Rescale the records that follow: restate every line, requests included, multiplying each coordinate in the answers by 0.55 and rounding to whole numbers, with halves rounded up.

********************

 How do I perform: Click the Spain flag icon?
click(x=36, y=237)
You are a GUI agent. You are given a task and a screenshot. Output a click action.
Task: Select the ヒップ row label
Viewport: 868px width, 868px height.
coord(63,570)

********************

» FULL ANSWER:
 How do I perform: Click the Spain flag icon?
click(x=20, y=130)
You are a GUI agent. You are given a task and a screenshot. Output a click action.
Task: Select the ヒップ row label
Viewport: 868px width, 868px height.
coord(35,314)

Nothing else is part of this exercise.